Need a shell script to filter out unique hostnames from two text files.

Thaidog · 11-01-2011, 09:47 AM

I have two huge lists of server names that I need to find the unique servers in. These lists are jumbled up and the hostnames are not in order so a diff will not work by itself... and ideas on how to best tackle this?

thesnow · 11-01-2011, 10:07 AM

Can you post samples/examples of the file(s)?

If it is just one column of server names, you could use "sort" piped to "uniq" to get shorter, ordered lists.

grail · 11-01-2011, 10:19 AM

I would also ask what have you tried? This seems to be a fairly trivial task on the surface unless you have missed some further details?

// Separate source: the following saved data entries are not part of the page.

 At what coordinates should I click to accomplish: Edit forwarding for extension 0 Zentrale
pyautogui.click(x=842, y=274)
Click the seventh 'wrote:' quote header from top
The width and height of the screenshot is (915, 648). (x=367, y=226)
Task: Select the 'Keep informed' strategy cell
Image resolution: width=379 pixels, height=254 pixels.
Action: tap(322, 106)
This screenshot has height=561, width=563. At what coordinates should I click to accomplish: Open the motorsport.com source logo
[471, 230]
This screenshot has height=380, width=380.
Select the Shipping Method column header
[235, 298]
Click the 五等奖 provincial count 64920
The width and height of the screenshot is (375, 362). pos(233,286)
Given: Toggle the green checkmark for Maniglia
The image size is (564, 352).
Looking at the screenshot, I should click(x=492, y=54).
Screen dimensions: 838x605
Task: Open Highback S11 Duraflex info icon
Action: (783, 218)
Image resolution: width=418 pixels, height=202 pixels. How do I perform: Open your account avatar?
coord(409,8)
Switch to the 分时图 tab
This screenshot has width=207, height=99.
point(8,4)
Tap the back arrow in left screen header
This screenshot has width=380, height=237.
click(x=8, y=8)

Thaidog · 11-01-2011, 12:19 PM

The two lists would look something like:

list 1
hostname 2
hostname abc
hostname 1

List 2
hostname 1
hostname 2

In this case I would only need output for hostname abc - if I used diff I would get:

$ diff testhost1 testhost2
1,2c1,3
< hostname 1
< hostname 2
\ No newline at end of file
---
> hostname 2
> hostname abc
> hostname 1
\ No newline at end of file

And if I sort the file I would still get issues with diff if there are more servers in one list - which there is...

thesnow · 11-01-2011, 12:41 PM

Code:

[root@lm:~/testing]$ cat list1
hostname 2
hostname abc
hostname 1
[root@lm:~/testing]$ cat list2
hostname 1
hostname 2
[root@lm:~/testing]$ cat list1 list2 | sort | uniq -u
hostname abc

David the H. · 11-01-2011, 12:48 PM

uniq -u = print only unique lines

Code:

cat file1 file2 | sort | uniq -u

Edit: dangnabit! Beaten to the answer...

crts · 11-01-2011, 01:58 PM

@OP: If your sample is representative then the suggested solutions will do fine. However, if your actual data also has varying elements, e.g. timestamps etc., and you want to ignore those fields when checking for *equal* lines then you might have to consider a slightly different solution. What I mean is, consider the following data:

Code:

$ cat file1
hostname1 [22:22]
hostname2 [23:23]
hostname3 [00:00]
$ cat file2
hostname1 [22:00]
hostname3 [00:30]

Now, if you do not care about the timestamps and only hostname2 should be printed then, e.g., you could do for the above data:

Code:

$ cat file1 file2 |sort|rev| uniq -f 1 -u|rev
hostname2 [23:23]

If you have a variable number of columns then you'd probably have to switch to an 'awk' solution. Let us know your exact requirement.